▶ Document excerpt:

● ● ● ●

Lead Iranian nuclear envoy Ali Larijani spoke to reporters on the eve of talks with EU foreign policy chief Javier Solana in Madrid.  With U.S. backing, the European Union has been seeking talks to resolve the Iranian nuclear crisis, but the Western nations and the U.N. Security Council have demanded that Tehran freeze its sensitive nuclear activities before beginning those negotiations.

“Suspension is not the right solution for solving Iran's nuclear issue,” Larijani said.  “Past experiences have shown that suspension is not acceptable, at all.”

He said Iran would cooperate with the International Atomic Energy Agency to demonstrate that its nuclear program was peaceful, but repeated that “if Iran is supposed to suspend its nuclear activities, there will be no issue for talks” (Nasser Karimi, Associated Press I/San Diego Union-Tribune, May 30).

● ● ● ●

▶ Source material:
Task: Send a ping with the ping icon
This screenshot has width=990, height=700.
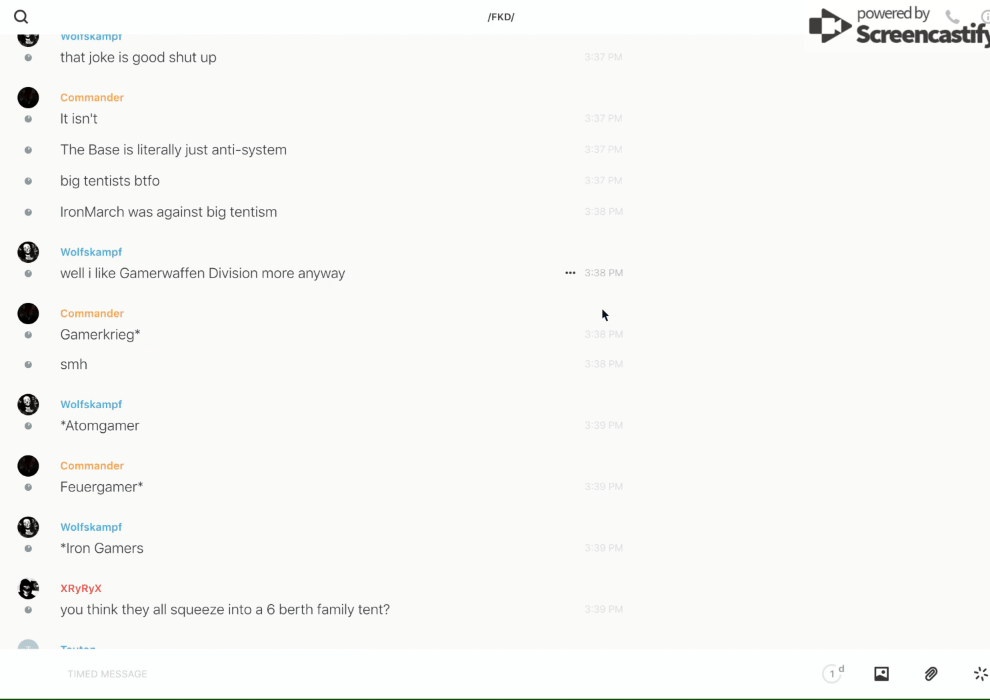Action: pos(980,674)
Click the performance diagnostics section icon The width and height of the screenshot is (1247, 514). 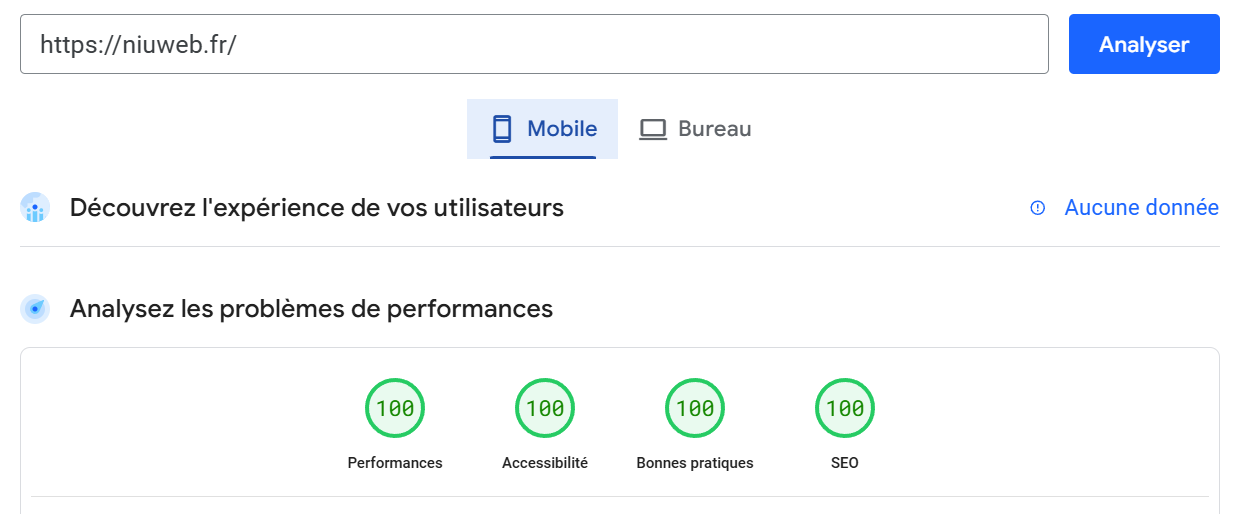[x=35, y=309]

● ● ● ●

▶ Work instructions: Copy the passage of the news excerpt on Iran's nuclear talks word for word, from "He said Iran" up to and including "Union-Tribune, May 30).". The lines have nothing to do with the text.

▶ Exercise result:
He said Iran would cooperate with the International Atomic Energy Agency to demonstrate that its nuclear program was peaceful, but repeated that “if Iran is supposed to suspend its nuclear activities, there will be no issue for talks” (Nasser Karimi, Associated Press I/San Diego Union-Tribune, May 30).